Monday, April 22, 2013

Backyard Seed Dispersal: The Plot Thickens



After posting my last post I decided to do a little detective work. There are enough ripe Coprosma robusta fruits around so I picked several and took them apart to see what their seeds look like. Did they look the same as those I found the other day?



Unfortunately, the C. robusta seeds are not only much larger than my bird dispersed seeds, but a different shape. So I can confidently say the bird dispersed seeds I found a few days ago are not C. robusta, like I thought they might have been.  

Then, while picking up Saturday morning's walnuts from the back lawn, I came across some more bird dispersed seeds...

These ones look very much like C. robusta...

But what are these ones???

I tried cleaning off some the pulp off these new ones, and I did eventually succeed, but that pulp was horrible sticky stuff about the consistency of egg whites. It clogged up my tweezers something awful. As I was cleaning them, my mind drifted back to a university lecture I'd had a few years ago. Mistletoes are hemi-parasitic (i.e. they tap into their host tree to obtain water and nutrients, but they still photosynthesise to produce their own sugars). This means their seeds need to land on tree branches to be able to germinate and grow, instead of on the ground like most other seeds. What adaptations do they have to encourage their deposition on tree branches? They have sticky seeds. When a bird excretes a mistletoe seed (whether by regurgitation or defecation) it sticks to the bird instead of dropping to ground. To get rid of the seed, the bird must wipe it off on a branch. Although the sticky seeds I found were on the ground, I wondered if they could be mistletoe...

There is one mistletoe plant here at the farm (a green mistletoe - Ileostylus micranthus), which must have itself been brought in by the birds. So I went out to look at the mistletoe. It was covered in ripe fruit.  I collected several and pulled them apart, and this is what I found...

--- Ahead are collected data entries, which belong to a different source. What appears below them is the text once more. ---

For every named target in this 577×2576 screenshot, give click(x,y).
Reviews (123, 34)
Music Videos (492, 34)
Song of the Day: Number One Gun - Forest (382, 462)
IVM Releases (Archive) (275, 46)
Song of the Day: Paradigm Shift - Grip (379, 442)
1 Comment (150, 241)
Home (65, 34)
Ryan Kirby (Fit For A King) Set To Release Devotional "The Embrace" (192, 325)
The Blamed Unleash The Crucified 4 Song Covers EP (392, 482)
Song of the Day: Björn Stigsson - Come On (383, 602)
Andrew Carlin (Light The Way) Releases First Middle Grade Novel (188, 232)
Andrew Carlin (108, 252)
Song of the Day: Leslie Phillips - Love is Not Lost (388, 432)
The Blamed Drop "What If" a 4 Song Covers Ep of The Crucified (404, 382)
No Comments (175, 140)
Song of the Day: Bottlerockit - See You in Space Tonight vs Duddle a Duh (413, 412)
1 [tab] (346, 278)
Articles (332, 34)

Seeds and fruit of Ileostylus micranthus.  Two seeds
covered in sticky pulp on the left and three whole fruits on the right.


This is very exciting – the host tree for our mistletoe is dying, and the branch the mistletoe is growing on already looks quite dead. As the mistletoe looks quite healthy one assumes the branch can't be totally dead, but its days are probably numbered. Hopefully the birds will successfully disperse one or two of its seeds to other trees, where they can germinate and grow new mistletoe plants.  





  
So we have bird dispersed C. robusta and mistletoe seeds but what were those original bird dispersed seeds I found? The mystery deepens!